**INSTRUCTIONS TO FOLLOW**.
Leave the pictures out and reproduce all the entries word for word.

-- -- --

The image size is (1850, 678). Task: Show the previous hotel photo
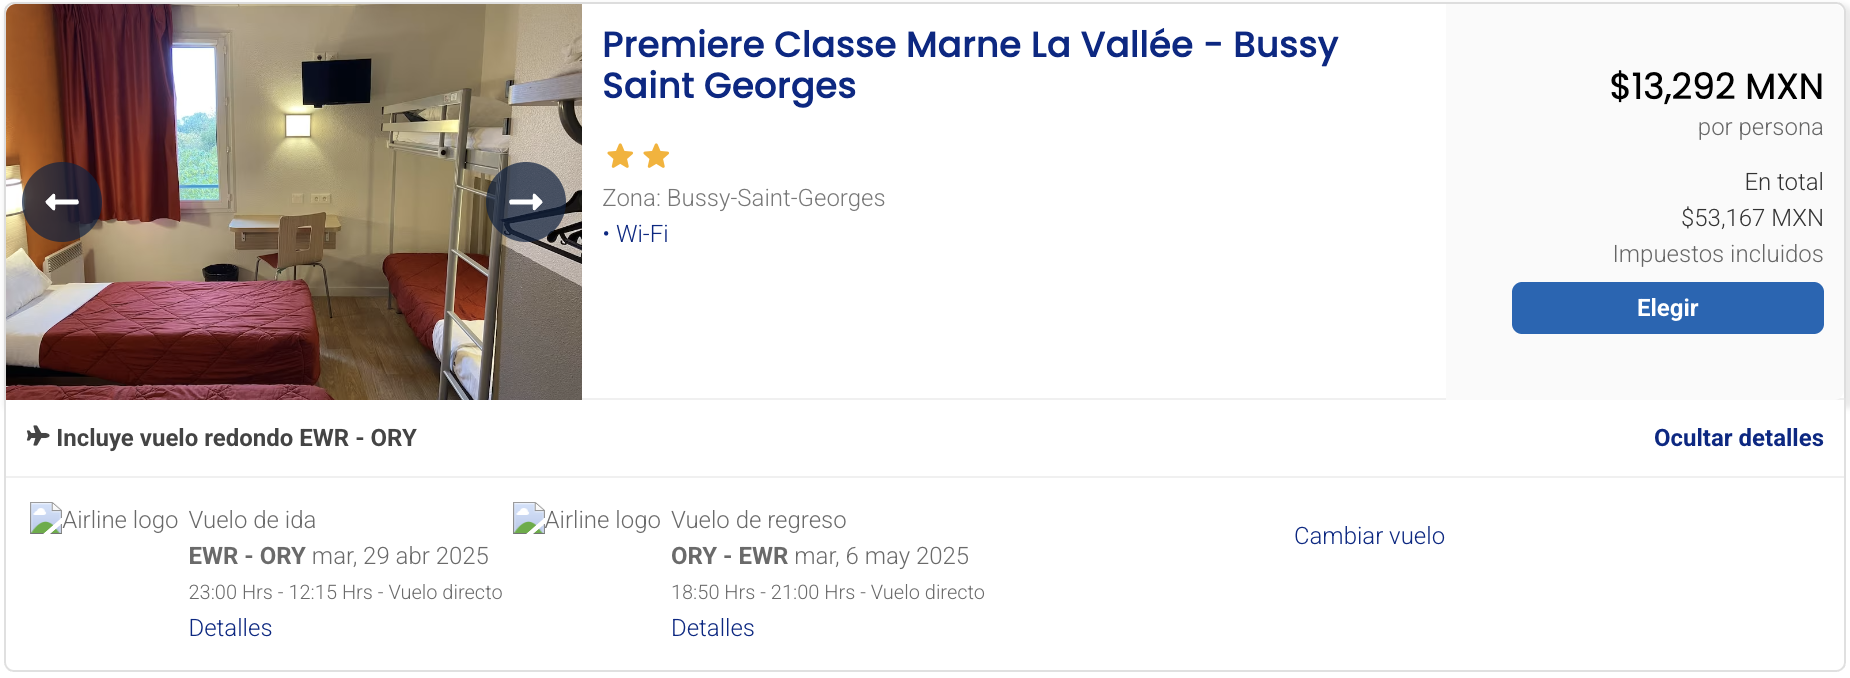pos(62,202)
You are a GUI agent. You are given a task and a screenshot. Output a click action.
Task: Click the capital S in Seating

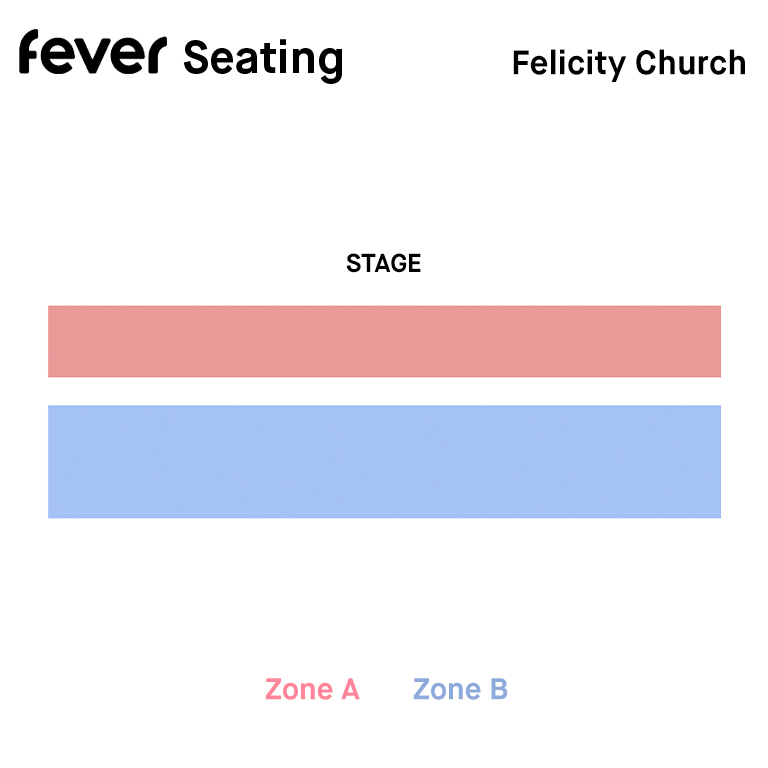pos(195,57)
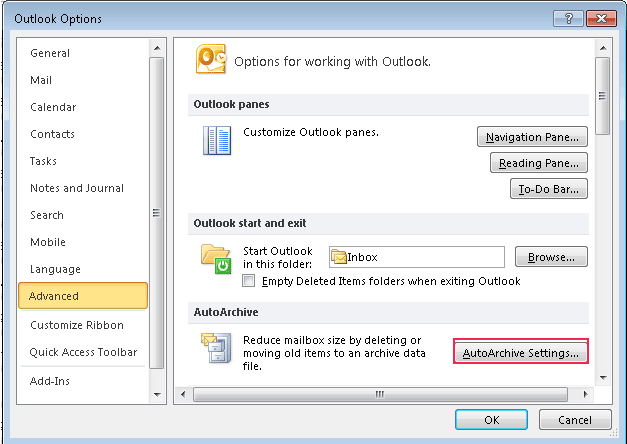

-- -- --

**OUTPUT**.
The image size is (1850, 678). Task: Show the previous hotel photo
pos(62,202)
You are a GUI agent. You are given a task and a screenshot. Output a click action.
Task: Click the capital S in Seating

pos(195,57)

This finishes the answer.